L’usage thérapeutique du cannabis au Maroc poursuit sa structuration sous l’effet d’un triptyque jugé décisif par les autorités : diversité des applications médicales, encadrement réglementaire strict et montée en puissance d’une industrie adaptée. Réunis jeudi à Casablanca lors d’un colloque scientifique consacré au cannabidiol (CBD), responsables institutionnels, médecins et chercheurs ont dressé un état des lieux d’une filière encore jeune mais déjà tangible.
D’emblée, le directeur général de l’Agence nationale de réglementation des activités relatives au cannabis (ANRAC), Mohamed El Guerrouj, a posé le cadre. Selon lui, le chantier de l’usage licite du cannabis avance « avec sérénité et responsabilité », en recherchant un équilibre entre impératifs de santé publique et perspectives économiques. Les chiffres avancés traduisent cette dynamique : 109 produits à base de cannabis CBD sont aujourd’hui fabriqués par des industriels pharmaceutiques et des opérateurs autorisés, enregistrés auprès de l’Agence marocaine du médicament et des produits de santé et commercialisés sur le marché national.
Dans le détail, le marché compte notamment 50 compléments alimentaires et 50 produits cosmétiques intégrant du CBD. Ces références sont distribuées dans plus de 600 points de vente à travers le Royaume. Pour l’ANRAC, cette diffusion progressive illustre la volonté d’installer une filière encadrée, traçable et conforme aux normes sanitaires.
Le colloque, placé sous le thème des applications cliniques et des perspectives thérapeutiques du CBD au Maroc, a également mis en lumière l’évolution du regard scientifique sur les molécules issues du cannabis. Le directeur général du site Casablanca de la Fondation Mohammed VI des Sciences et de la Santé, Khalid Sair, a relevé que le CBD, longtemps associé à des représentations négatives, s’impose désormais comme un objet de recherche structuré à l’échelle internationale. La réflexion ne se limite plus à la plante, mais s’ancre dans l’étude pharmacologique de ses composants.
Les pistes cliniques évoquées couvrent la prise en charge de douleurs chroniques, certaines formes d’épilepsie résistantes, des troubles neurologiques, l’oncologie de support ou encore les soins palliatifs. Les intervenants ont toutefois rappelé que ces usages exigent des preuves cliniques solides, des protocoles rigoureux et une formation adaptée des professionnels de santé. Sans ce socle scientifique, l’essor de la filière resterait fragile.
La dimension éthique a occupé une place centrale dans les échanges. Le président du Conseil national de l’Ordre des médecins, Muhammadin Boubekri, a décrit un « trépied institutionnel » associant légalité, recherche académique et vigilance déontologique. L’ANRAC incarne, selon lui, la souveraineté réglementaire ; l’Université Mohammed VI des Sciences et de la Santé joue un rôle moteur dans la formation et la recherche ; le Conseil de l’Ordre veille au respect des bonnes pratiques et à la protection du médecin comme du patient. Les sociétés savantes sont également appelées à contribuer, avec une ligne directrice claire : fonder chaque avancée sur des données scientifiques vérifiées.
Ce cadre légal ouvre désormais à l’industrie pharmaceutique marocaine la possibilité de produire des médicaments à base de cannabis, principalement autour du CBD et du THC, destinés à des indications thérapeutiques précises et soumis à prescription médicale. Le CBD, dépourvu d’effet psychoactif, trouve aussi sa place dans des compléments alimentaires ou des produits de bien-être, sous réserve de seuils stricts de concentration et d’une absence ou quasi-absence de THC, conformément aux textes en vigueur.
L’initiative s’inscrit dans un mouvement plus large de réforme de la politique du cannabis au Maroc, avec l’ambition de transformer une culture historiquement informelle en une activité légale, contrôlée et créatrice de valeur.
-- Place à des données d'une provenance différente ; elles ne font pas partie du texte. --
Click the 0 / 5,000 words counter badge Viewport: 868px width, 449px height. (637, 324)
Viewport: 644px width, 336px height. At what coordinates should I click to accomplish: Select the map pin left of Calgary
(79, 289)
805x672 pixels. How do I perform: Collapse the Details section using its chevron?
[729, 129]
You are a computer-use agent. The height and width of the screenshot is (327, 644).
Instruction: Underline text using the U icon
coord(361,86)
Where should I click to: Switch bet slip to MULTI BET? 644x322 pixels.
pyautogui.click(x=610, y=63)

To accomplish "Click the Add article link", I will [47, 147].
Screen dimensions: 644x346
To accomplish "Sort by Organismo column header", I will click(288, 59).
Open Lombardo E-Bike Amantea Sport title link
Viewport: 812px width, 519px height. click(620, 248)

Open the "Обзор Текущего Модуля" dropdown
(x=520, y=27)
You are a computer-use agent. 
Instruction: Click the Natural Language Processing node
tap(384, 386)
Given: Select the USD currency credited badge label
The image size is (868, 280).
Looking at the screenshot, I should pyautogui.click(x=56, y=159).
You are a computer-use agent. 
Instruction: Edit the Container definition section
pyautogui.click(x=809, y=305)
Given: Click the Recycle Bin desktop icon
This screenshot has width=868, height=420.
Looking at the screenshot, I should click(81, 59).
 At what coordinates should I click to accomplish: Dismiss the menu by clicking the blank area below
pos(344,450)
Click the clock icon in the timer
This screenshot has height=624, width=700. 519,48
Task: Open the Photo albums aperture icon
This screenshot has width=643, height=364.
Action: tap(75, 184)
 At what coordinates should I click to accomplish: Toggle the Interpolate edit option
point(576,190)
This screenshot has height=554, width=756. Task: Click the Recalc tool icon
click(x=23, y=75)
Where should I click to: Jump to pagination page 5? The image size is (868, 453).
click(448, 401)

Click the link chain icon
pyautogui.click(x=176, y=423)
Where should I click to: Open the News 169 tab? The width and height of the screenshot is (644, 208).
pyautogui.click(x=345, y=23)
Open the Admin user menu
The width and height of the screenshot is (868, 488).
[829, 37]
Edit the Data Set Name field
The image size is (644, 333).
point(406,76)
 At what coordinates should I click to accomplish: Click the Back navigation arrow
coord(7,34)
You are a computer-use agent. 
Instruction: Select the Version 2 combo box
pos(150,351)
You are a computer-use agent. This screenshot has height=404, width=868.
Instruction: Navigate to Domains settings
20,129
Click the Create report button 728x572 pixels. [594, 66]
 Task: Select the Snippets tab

À travers ce modèle, les autorités cherchent à la fois à sécuriser les usages médicaux, à structurer une nouvelle filière industrielle et à positionner le Royaume parmi les pays ayant opté pour un cannabis thérapeutique sous contrôle réglementaire.
À ce stade, le message des institutions reste constant : prudence, science et encadrement. Le développement du cannabis médical au Maroc avance pas à pas, sous surveillance réglementaire et avec l’objectif affiché de répondre à des besoins de santé réels. La réussite du modèle dépendra, à terme, de la capacité à maintenir ce cap entre innovation thérapeutique, sécurité des patients et crédibilité scientifique.